What Hill needs, he said, is money to grow, "to make sure we have the infrastructure there to meet new challenges," such as the coming F-35 fighter.
Bishop said he hasn't formulated any solid legislative initiatives for the future.
"I have to get re-elected first," but said he wants to continue to push legislation to give federal law enforcement officers the power to act in wilderness areas on the U.S.-Mexican border.
He also said he wants to find ways to help Utah use the resources on the federal lands within the state's borders.
Finally, he said, he will continue his work on the 10th Amendment Task Force, an initiative he founded to push for the states to take back power from the federal government.
Asked about the stark divisions in Congress, Bishop said that, historically, those are nothing new, and cited the pre-Civil War case of one lawmaker attacking another with a cane.
He said the House, under GOP majority rule for the last two years, has worked in a bipartisan manner. "We passed 39 jobs bills with significant Democratic support," he said, all bills that got stuck in the Senate.
"So it's not a partisan issue, it's House versus Senate. We can't compromise until the Senate sends the House something we can vote on."
McAleer said she doesn't see Bishop being willing to compromise very much.
"My opponent has demanded things," she said. "He's demanded the federal government turn over public lands to the state. Come on, that's not how you get things done. When you vote 95 percent with your party leadership, that is not about compromise, that is about digging your heels in."
She blamed Bishop for being part of a Congress that has accomplished little in the last four years.
"We have farmers without relief, we have a defense department that's facing across-the-board cuts. He's not getting things done and it's not just him. The 112th Congress is the Congress that has the lowest approval rating ever."
McAleer said she's the better choice, especially from Utah because she's everything the Republican Party claims to be.
"I'm everything they talk about.
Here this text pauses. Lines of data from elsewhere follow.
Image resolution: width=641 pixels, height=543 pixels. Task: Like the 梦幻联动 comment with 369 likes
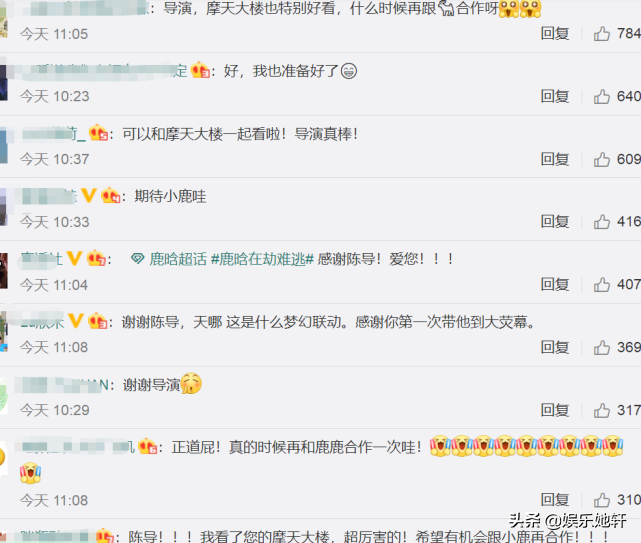tap(602, 347)
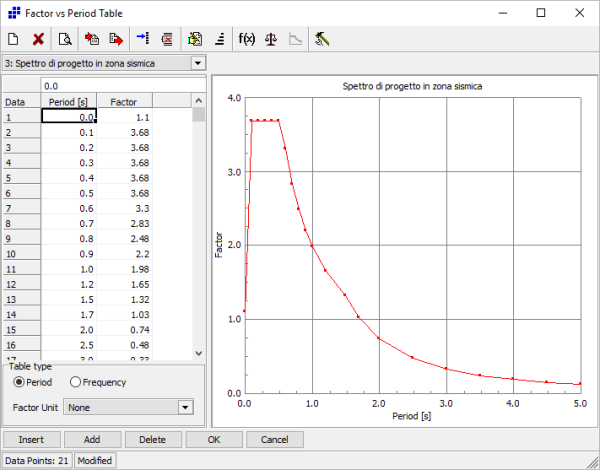600x470 pixels.
Task: Click the table scrollbar down arrow
Action: tap(198, 353)
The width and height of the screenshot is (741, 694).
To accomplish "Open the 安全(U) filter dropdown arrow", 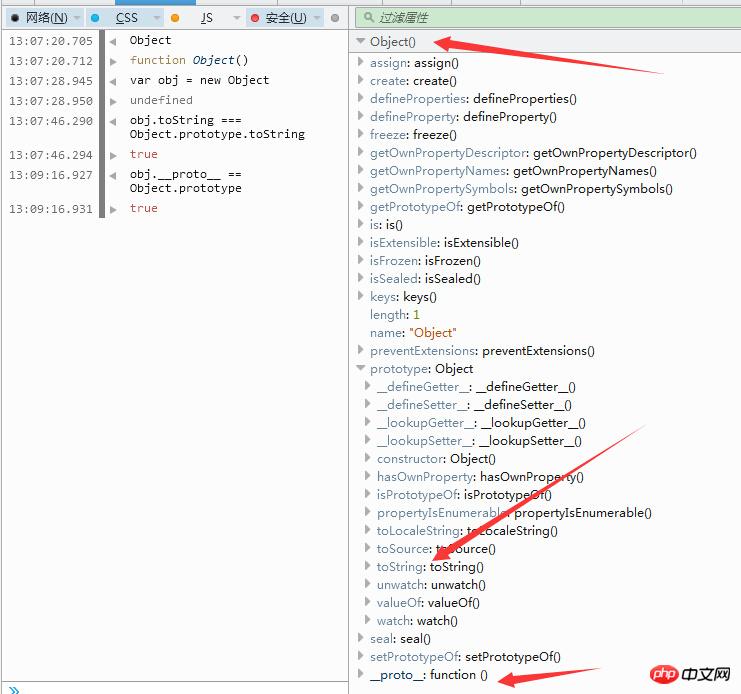I will 317,18.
I've been in the military, I've been in the private sector creating jobs," while Bishop, she said, has only worked for government.
On top of that, she said, she's a mother with a daughter in third grade in Utah's public schools.
"I care about what happens and I want to create a brighter future and I want our legislators to work and work for us.
"Like the majority of the people in this state I am tried of the gridlock and obstructionism that has plagued Washington and is holding decisions hostage."
The newly drawn lines for the District include the Top of Utah to Farmington in Davis County, but also mark counties along the eastern border of the Beehive State with Wyoming, including Uinta and Duchesne counties.